A nine-year-old girl with an abnormally large brain and head has baffled doctors who say her condition is so rare they are not able to identify it.
Katie Renfroe cannot walk or talk and suffers with seizures and needed brain surgery at just nine months old.
She was initially diagnosed with growth development disorder megalencephaly which causes overgrowth of the brain but medical experts later changed their minds.
Mother Angie, from Florida, has now been told the unknown condition could be named after Katie.
She said: ‘Katie is very rare – she has not been diagnosed with anything and they’re still trying to find out what she has.
Katie Renfroe has some sort of disorder which causes an overgrowth of the brain
The 9-year-old has had many surgeries including an operation on her brain at nine months old
‘We found out when I was about six months pregnant with her that she was going to have megalencephaly.
‘But I do not know why her face is the way it is – I do know that when she has surgeries the only thing they move from her face is like fatty tissue.
‘At this point, as far as I know, no one knows anything that is wrong with her. They’ve checked her for dwarfism, they’ve checked her for so many things that I can’t even remember – but everything comes back that she doesn’t have it.
‘And if they can’t figure out what she has, they’ll just name it after Katie.’
The Florida child’s condition has baffled doctors who say they may name it after her
‘One in a million’
When Katie was first born, the family travelled to Hollywood, Florida, to visit doctor Roman Yusupov, a specialist in pediatric genetics and craniofacial disorders.
But unfortunately, he was unable to diagnose the girl and has continued to monitor her progress since then.
He said: ‘I have never seen anything like it, she is truly unique and perhaps one in a million.
Specialist Roman Yusupov says Katie’s condition may be ‘one in a million’
The girl has plenty of love coming from a large family with seven biological siblings
‘Her diagnosis is very interesting. I think she has what is known as an overgrowth syndrome in which different body parts start to increase in size.’
Katie’s condition means she has to be fed through a tube and she has endured numerous surgeries.
Ms Renfroe said: ‘Since birth, Katie has had her brain surgery, her tonsils removed, her feeding tube, they downsized her ear, her tongue, her cheeks have been downsized several times and she’s had two cysts removed off of her head.
‘So yeah, she’s had quite a few surgeries. A lot more than anyone should have had.’
Katie’s sister Megan Renfroe described her as ‘very outgoing and wild’
‘She just loves life’
Katie attends a school for children with disabilities – but she is able to work on the computers and interacts with the class with the help of her favourite teacher.
And she is never short of love and care at home, coming from a large family with seven biological brothers and sisters plus step siblings.

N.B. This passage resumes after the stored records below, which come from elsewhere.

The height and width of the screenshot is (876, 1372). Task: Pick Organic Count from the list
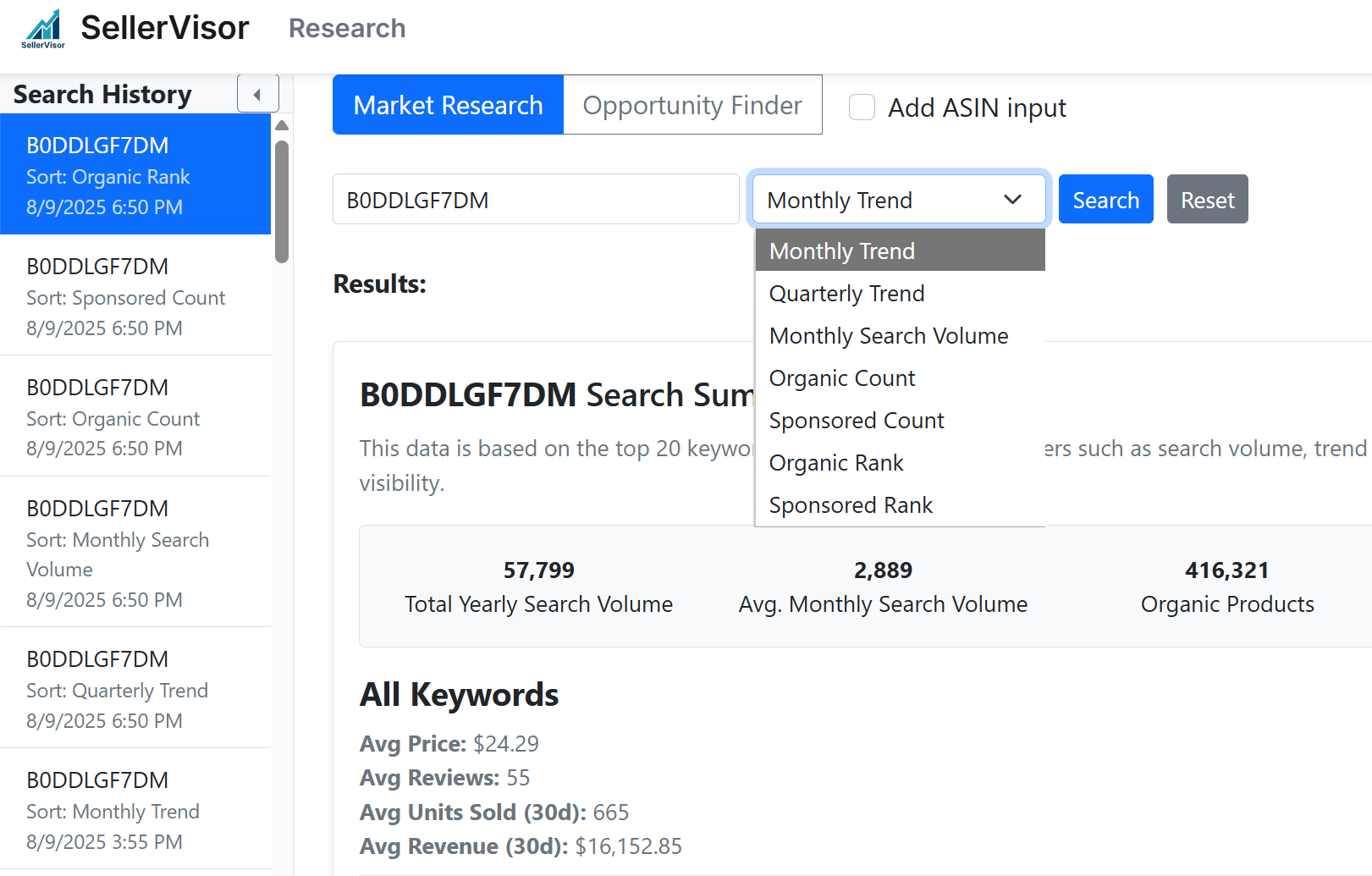[841, 378]
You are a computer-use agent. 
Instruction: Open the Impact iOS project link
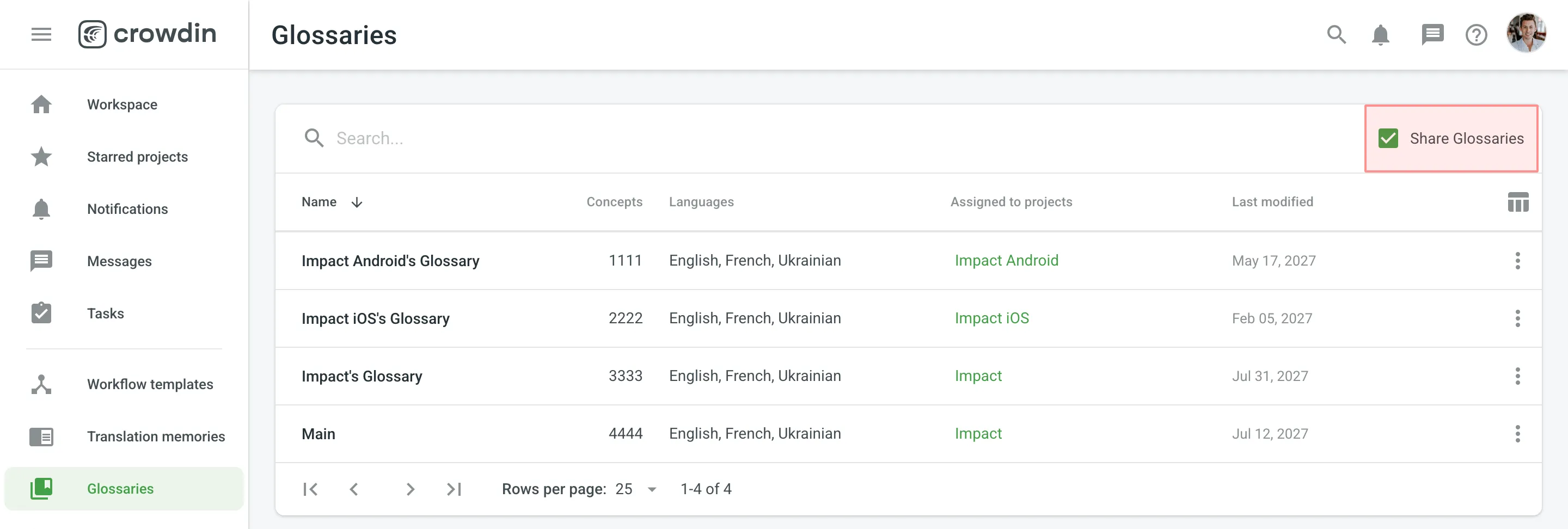coord(991,318)
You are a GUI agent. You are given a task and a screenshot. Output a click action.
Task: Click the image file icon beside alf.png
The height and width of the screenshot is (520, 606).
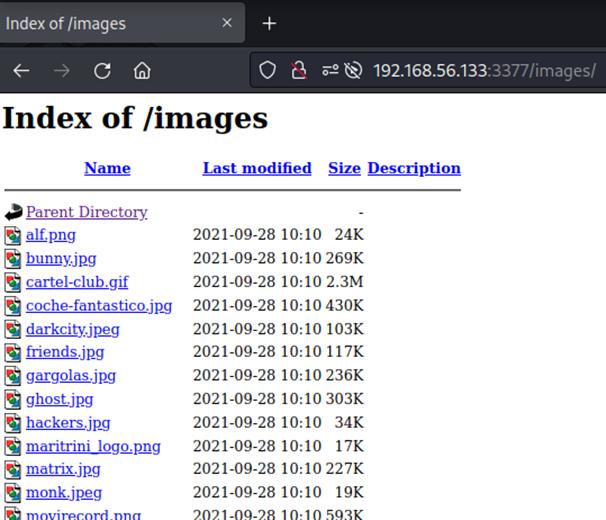pos(13,236)
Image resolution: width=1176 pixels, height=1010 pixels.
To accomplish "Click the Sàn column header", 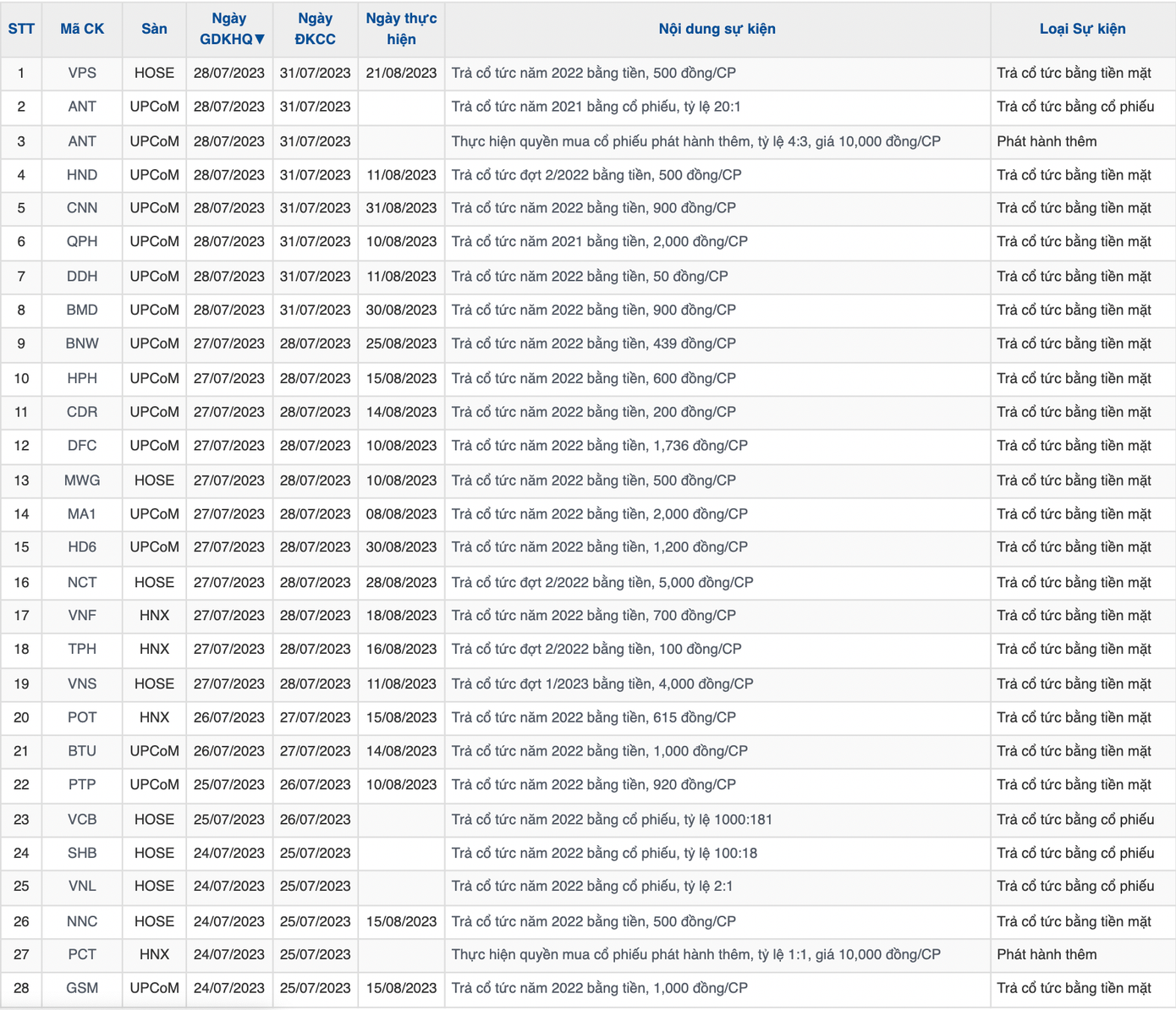I will pyautogui.click(x=154, y=29).
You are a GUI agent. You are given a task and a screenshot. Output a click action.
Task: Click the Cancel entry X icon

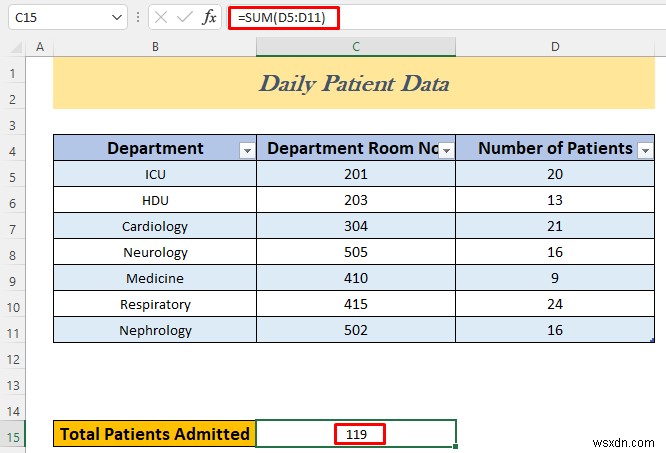(161, 18)
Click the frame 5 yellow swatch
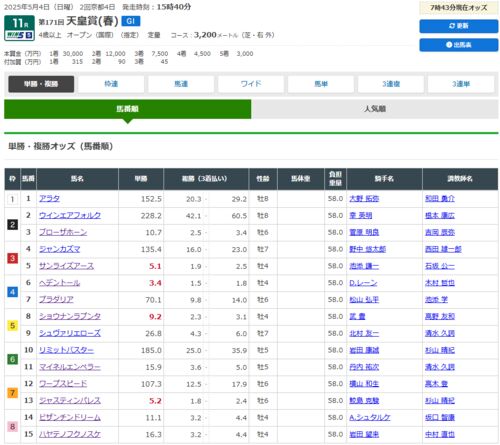The width and height of the screenshot is (500, 445). 12,325
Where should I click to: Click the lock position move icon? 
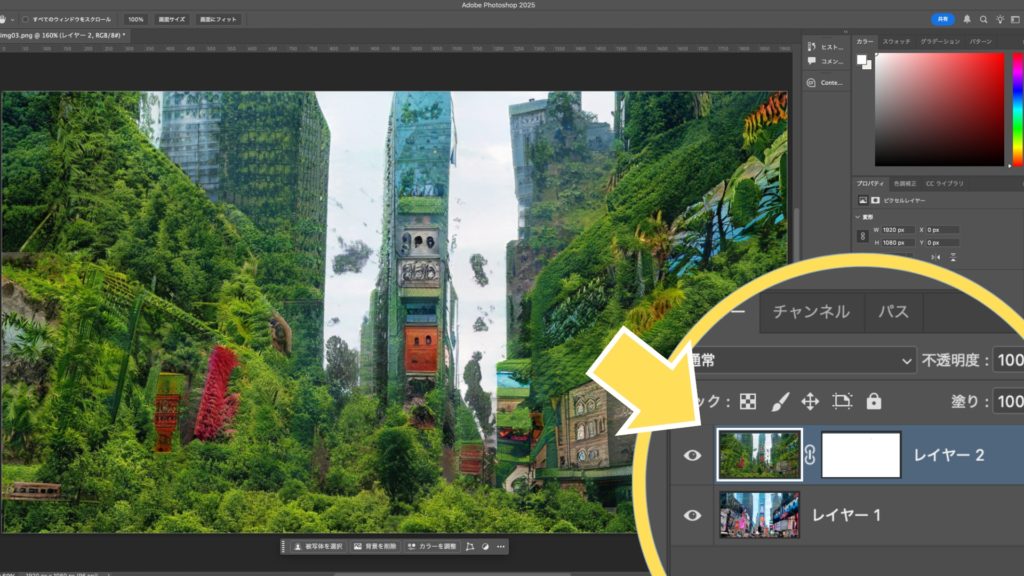810,401
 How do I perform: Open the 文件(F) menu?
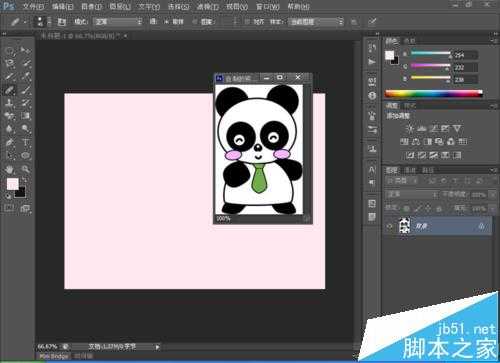pos(33,7)
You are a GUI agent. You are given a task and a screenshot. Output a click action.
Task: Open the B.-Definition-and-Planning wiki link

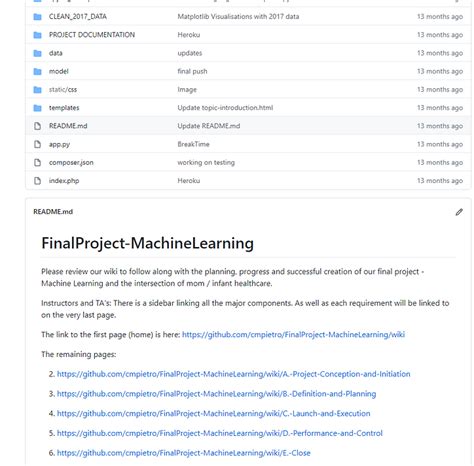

Katie’s sister, Megan Renfroe, 18, said: ‘I think the best thing about Katie is her personality – she’s very outgoing and wild. She has an amazing laugh!’
Angie added: ‘Katie is happy. She loves to do almost anything that any other kid can possibly do.
‘She just loves life. She also has a little devious side to her where she likes to try and booby trap the house to see if she can make us fall. And she finds it very hilarious.
‘She has emotions – if something hurts her, she’ll cry about it. If something is funny to her, she’s going to laugh about it.’
As Katie’s condition remains undiagnosed, her future prognosis is unknown.
‘She just makes the most of what she has and I don’t really think that she knows a difference, she wakes up and that’s who she is,’ said Ms Renfroe.
‘I really think that her future is going to be as happy as we can possibly make it and as content as we can possibly make her.
‘We can have the darkest days in the world, but she’ll just laugh or smile and it gives us so much. She just makes us happy.’